EXTRACT PROVIDED:

────────

Step 3: Create New Stack

In the AWS CloudFormation console, click on Create stack and select With new resources (standard).

Under Specify template, choose the Upload a template file option. Click Choose file and select the template file you downloaded earlier. Click Next.

Step 4: Enter Stack Details

Provide a Stack name and enter the required parameters:

Parameter Name	Description
ResourceNamePrefix	Resource prefix used by the Turbot Guardrails stack. Default is `turbot`.
StackResourceNamePrefix	Resource prefix for resources created by this stack. Default is `monitoring`.
EnterpriseVersion	The version of Turbot Enterprise. This should match the TE version you have installed (e.g., `5.46.0`).

Click Next after filling in the parameters.

Step 5: Configure Stack Options

Optionally, add tags or adjust advanced options as needed. For this guide, you can proceed with the defaults. Click Next.

Step 6: Review and Create Stack

Review the stack details and ensure all parameters are correct. Acknowledge that AWS CloudFormation might create IAM resources by selecting the checkbox under Capabilities.

Click Create stack to initiate the stack creation process.

Step 7: Enable Termination Protection

It is recommended to enable Termination Protection on the CloudFormation stack to prevent accidental deletion. After the stack is created, navigate to the stack details, click on Stack actions, and select Enable termination protection.

Step 8: Verify Stack Creation

Wait for the stack status to reach CREATE_COMPLETE. This process may take several minutes.

────────

WHAT TO WORK ON:
• A. Name every step heading in the CloudFormation stack setup guide, leaving out the step numbers.
• B. According to the CloudFormation stack setup guide, what is the default value of the StackResourceNamePrefix parameter?
• C. Carry the CloudFormation stack setup guide forward from its final sentence.
The listing placed after this point plays no role here.

DATA PROVIDED:
────────

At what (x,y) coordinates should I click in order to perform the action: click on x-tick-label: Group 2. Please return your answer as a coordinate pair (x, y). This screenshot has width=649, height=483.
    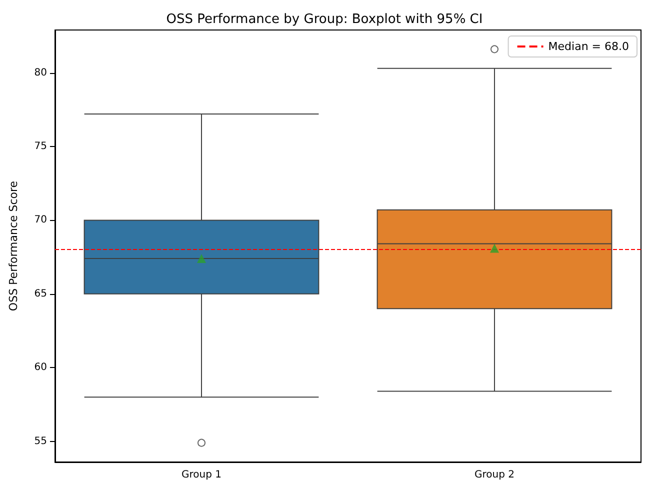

────────

YOUR RESPONSES:
• A.
Create New Stack
Enter Stack Details
Configure Stack Options
Review and Create Stack
Enable Termination Protection
Verify Stack Creation

• B. `monitoring`

• C.
Step 9: Verify Alarms Setup

Navigate to the CloudWatch service in the AWS Console and select Alarms from the sidebar. You should see the newly created alarms for your Turbot Enterprise environment.

Worker Queue Alarm: Triggers when the ApproximateNumberOfMessagesVisible in the worker queue is greater than or equal to 50,000 for 24 data points within 2 hours.
Factory Queue Alarm: Triggers when the ApproximateNumberOfMessagesVisible in the factory queue is greater than or equal to 50,000 for 24 data points within 2 hours.

Next Steps

Monitor the alarms and ensure that they are configured correctly.
If you have additional TE installations, repeat the process for each, creating separate stacks.
Consider integrating with your incident management system for automated alerting and response.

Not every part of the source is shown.